He paused for a moment to let this sink in, the corners of his mouth twitching. Rudolf sat up in confusion, glowing with pleasure and embarrassment.
Sassani’s smile widened.
“The task will not be an easy one, but I trust your abilities will carry you through. As I have alluded, the reform camp within the government was much weakened during the latter years of Kastor’s reign and our numbers are small. Recruitment remains a key problem. So this is where you come in. As I am sure you are aware, there exist a number of cliques, fraternities and social sets within the lower echelons of government; various social salons, organisations such as the Knights of Avalon, Exiguum Caelum, and the Stonecutters. I am sure you belonged to one or two of these yourself during your time at the Colonial Office.” He added with a sniff. “I therefore require you to infiltrate several of these networks and assess the sympathies and viewpoints of their members. You will profile. You will compile a list of names and pass them back to Sister Anastasia, who will guide your efforts. I expect,” he added, “that your recent brush with infamy will make you an object of much interest in the circles I require you to infiltrate. Make no mistake: this task is instrumental to advancing our cause.”
Rudolf nodded vigiorously while the viceroy spoke, his brows furrowed, one foot jiggling restively at his knee. A mixture of foreboding and excitement battled within him.
To return to the halls of government, to the stage upon which his ambitions had already once before been dashed? To salons in which fashions were devised, favours courted, and the latest scandals dissected? To airless passages in which imaginary power and influence was squabbled over by fools with blindfolds and bared ankles? To be exposed once more to the bellweather of popular opinion, turned to and fro by gossip and idle speculation? To resume his place among the youth of the magistocracy, as vain and deluded as himself in every respect?
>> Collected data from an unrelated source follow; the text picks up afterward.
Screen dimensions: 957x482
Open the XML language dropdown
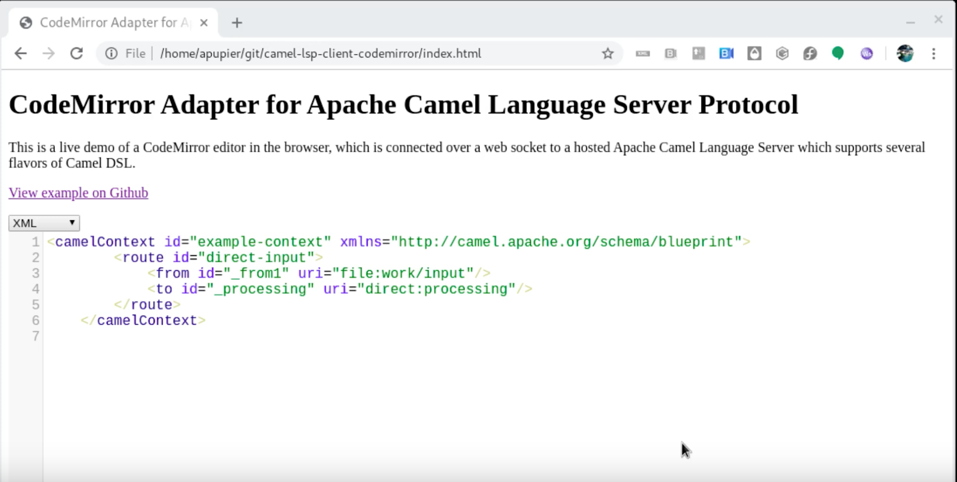click(x=44, y=223)
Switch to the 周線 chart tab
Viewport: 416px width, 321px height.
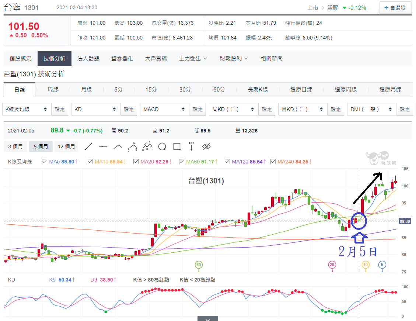pos(53,90)
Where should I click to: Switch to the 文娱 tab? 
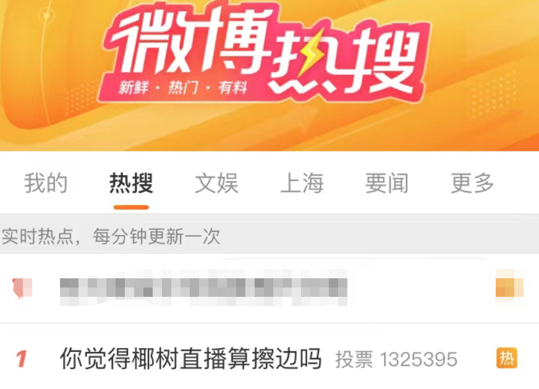pyautogui.click(x=216, y=183)
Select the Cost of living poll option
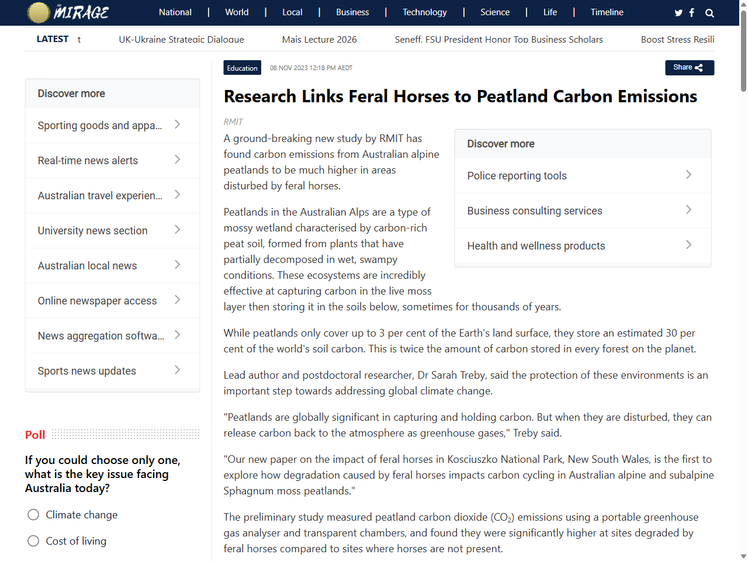Image resolution: width=748 pixels, height=561 pixels. pos(33,541)
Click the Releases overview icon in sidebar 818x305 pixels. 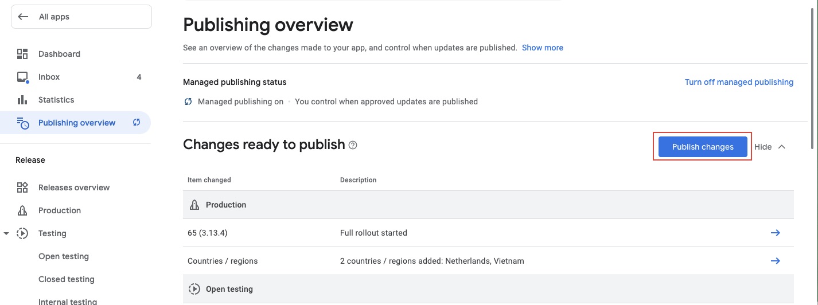tap(22, 187)
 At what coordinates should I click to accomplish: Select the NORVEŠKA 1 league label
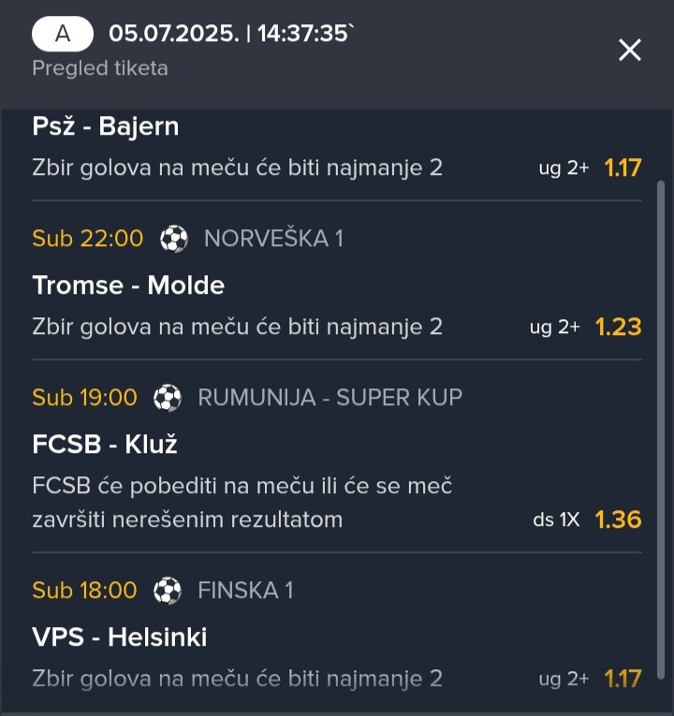(x=273, y=239)
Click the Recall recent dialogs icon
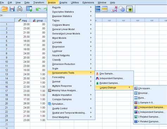167x129 pixels. pyautogui.click(x=29, y=9)
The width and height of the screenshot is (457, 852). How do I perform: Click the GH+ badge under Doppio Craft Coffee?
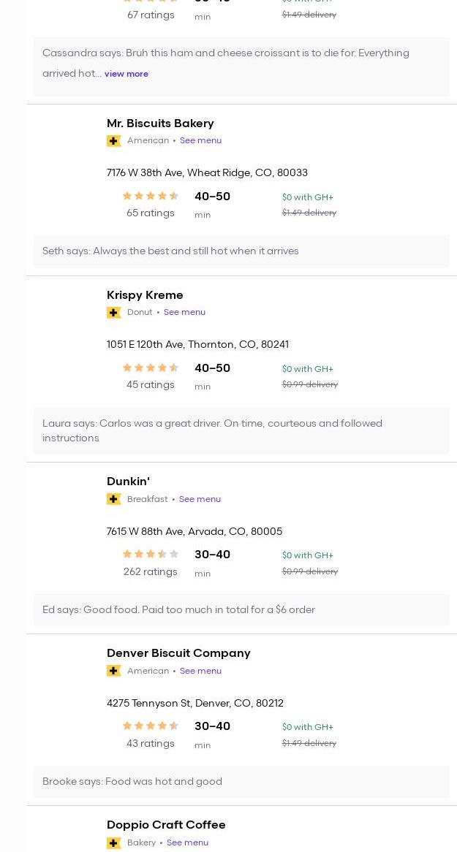113,843
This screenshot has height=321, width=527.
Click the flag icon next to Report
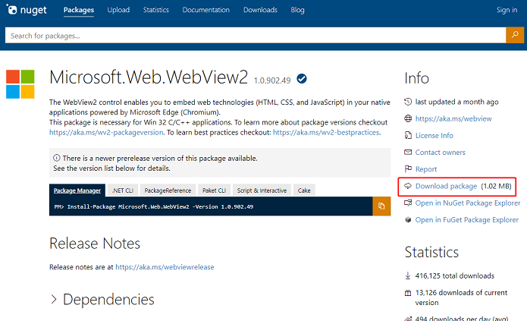tap(408, 169)
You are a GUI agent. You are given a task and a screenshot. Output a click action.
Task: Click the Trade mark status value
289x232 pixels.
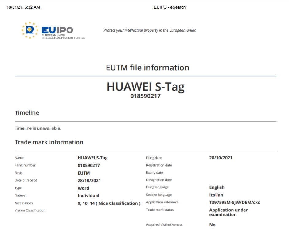[228, 212]
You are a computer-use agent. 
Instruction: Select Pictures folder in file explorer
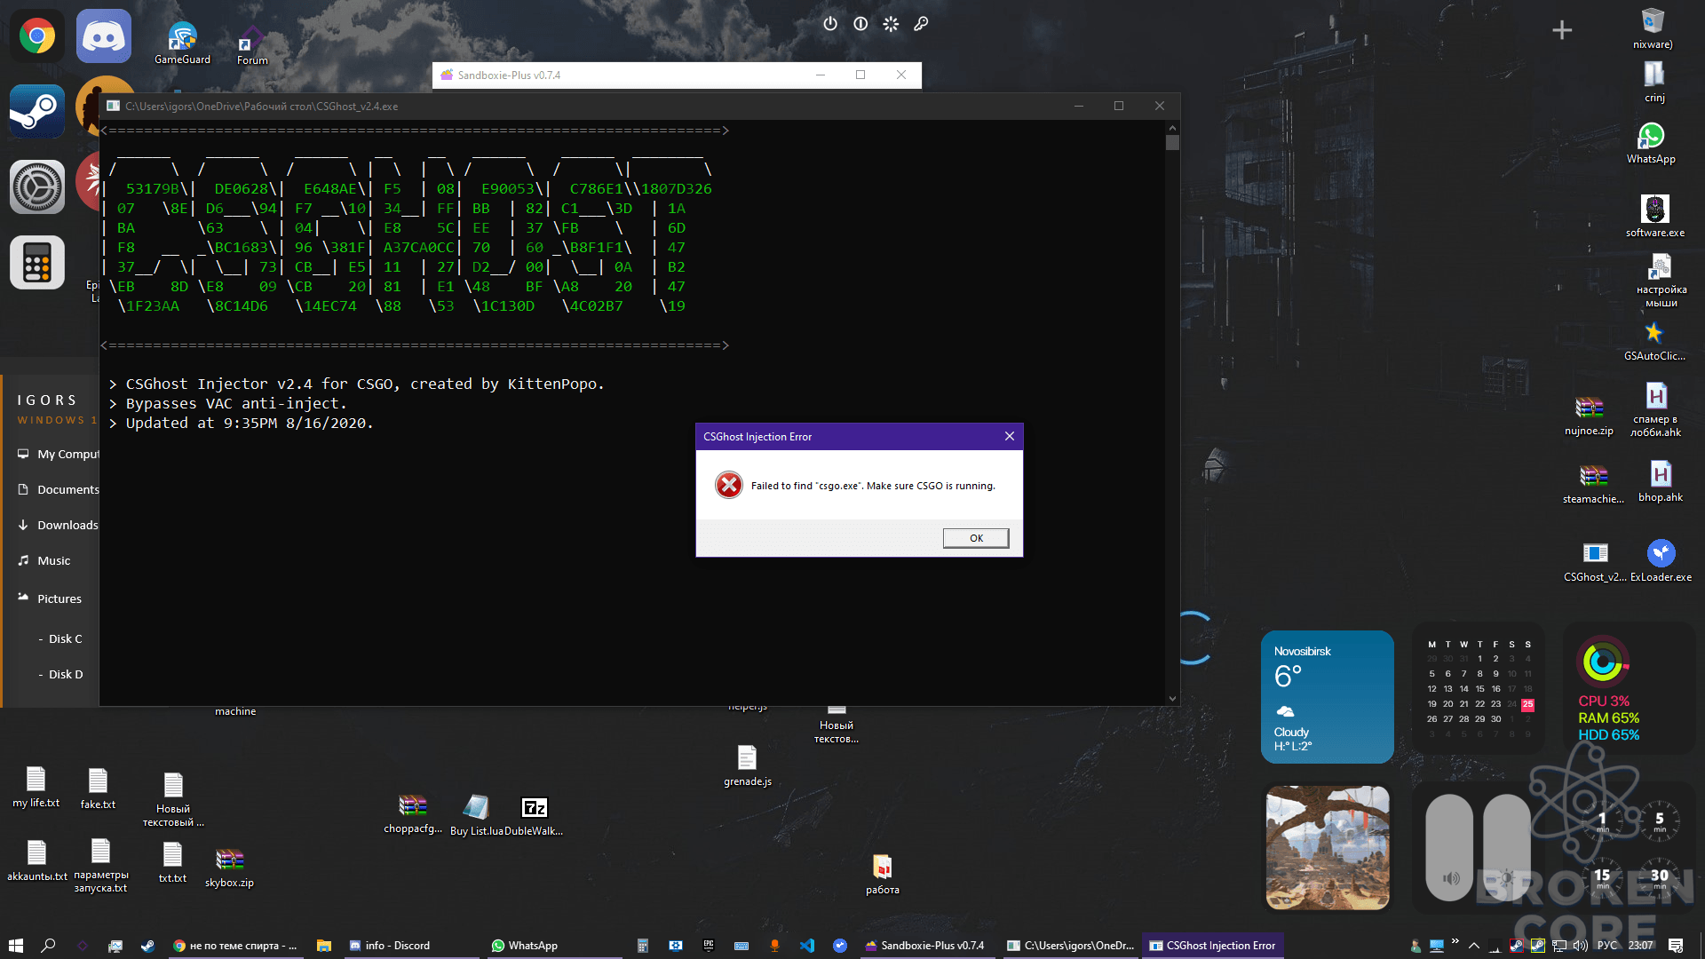click(x=59, y=598)
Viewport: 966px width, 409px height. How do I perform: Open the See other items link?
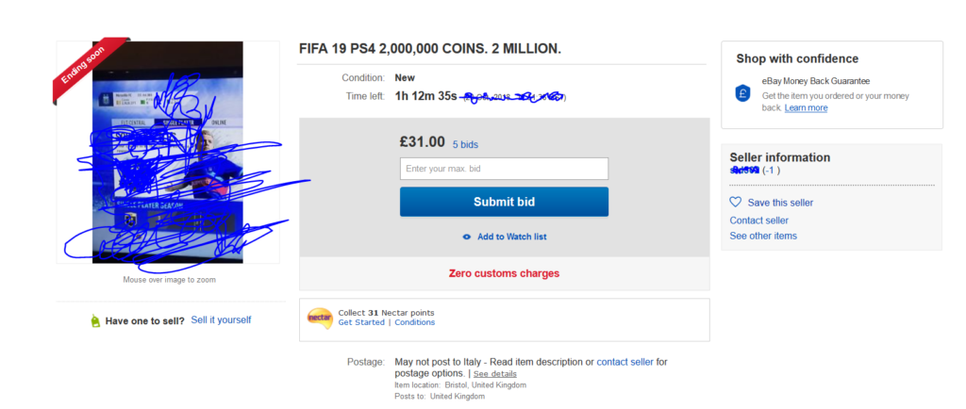click(x=763, y=236)
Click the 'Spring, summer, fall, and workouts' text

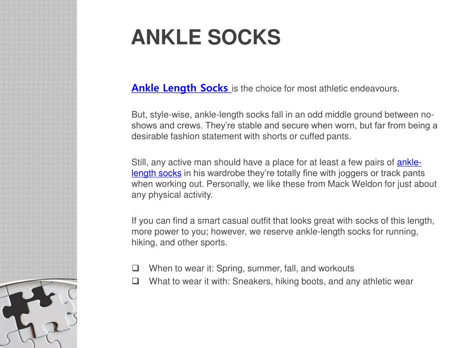click(285, 268)
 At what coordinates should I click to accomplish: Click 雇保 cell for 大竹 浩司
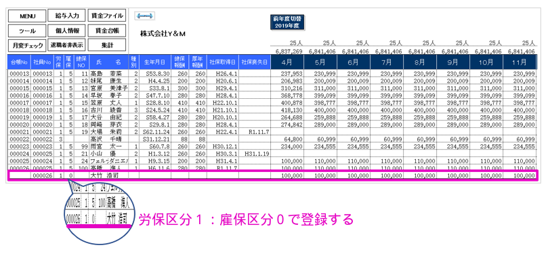70,175
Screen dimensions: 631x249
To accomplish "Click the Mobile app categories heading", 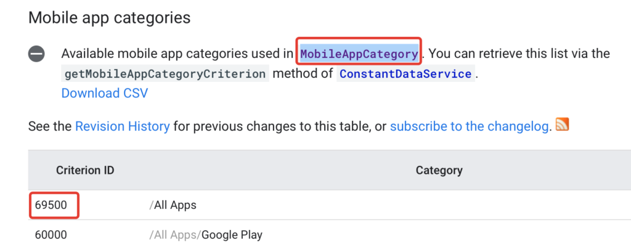I will click(x=110, y=18).
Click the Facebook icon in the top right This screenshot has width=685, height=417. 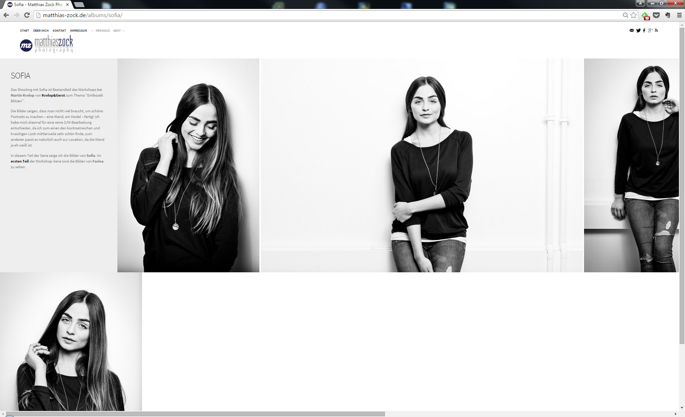pyautogui.click(x=645, y=30)
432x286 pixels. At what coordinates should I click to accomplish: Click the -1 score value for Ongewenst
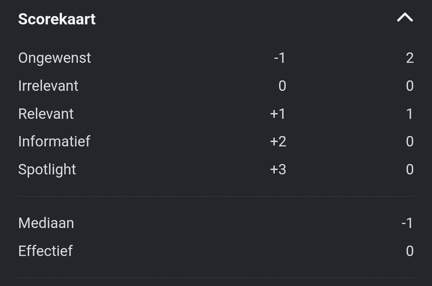point(279,58)
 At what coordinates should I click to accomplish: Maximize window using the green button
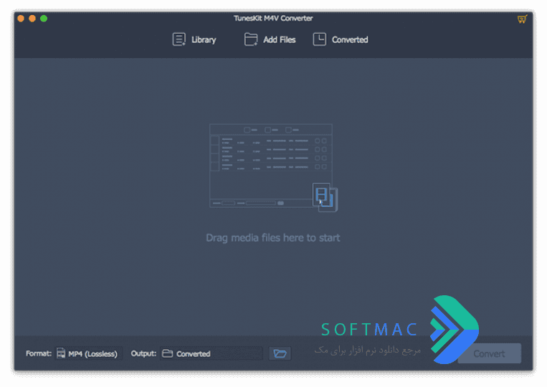pos(44,19)
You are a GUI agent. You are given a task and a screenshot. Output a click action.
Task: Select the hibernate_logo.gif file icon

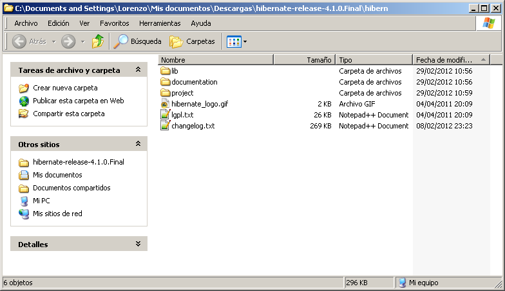click(x=166, y=104)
Still, a voice whispered at the back of his mind. You have a powerful ally now. Things will be different this time.
His face would be well known in Beijing by now. He'd achieved, perhaps, a certain kind of celebrity. And with Sassani's patronage came a certain prestige.
In a sense, his plan was working perfectly.
He glanced over to where the viceroy lolled, watching him with with a teasing smile.
Rudolf smiled in turn.
“The scheme is a sound one, My Lord. I shall pursue your goals with the full quota of craftiness the Valentine blood has apportioned me.”
“I would expect nothing less from you.” Sassani replied softly. “Well then. Here are your instructions: I will have a whirligig put at your disposal and arrange a position for you at court in Beijing. Under this pretense, you will ingratiate yourself into the numerous lower circles that exist there, learn all you can about their political leanings and connections and report to Sister Anastasia on a regular basis. Further instructions will follow in due course. Do you understand?”
Rudolf grimaced, feeling the weight of the command settle upon his soul.
“Yes, Your Excellency. I shan’t let you down.” He licked his lips, calculating his chances. “May I suggest that a set of apartments in a stylish neighbourhood be put at my disposal? It would allow me to ingratiate myself more closely into the social scene.”
“We shall see.” The viceroy replied brusquely. He examined a candied cherry before popping it delicately into his mouth. He chewed with eyes closed and gave a sigh of pleasure before glancing at Rudolf again.
“Your safety and the secrecy of your mission are the paramount concerns. Sister Anastasia will arrange these matters on my behalf.”
Rudolf changed tack.
“Well then, what of my function at court? Best if I were well-placed- a prestigious role close to the major players-”
Sassani held up a hand, his expression bored.
“I think that’s enough discussion for tonight, Rudolf. It's late and you have your regular duties to attend to in the morning. Sister Anastasia will instruct you once the details of your court appointment are arranged.”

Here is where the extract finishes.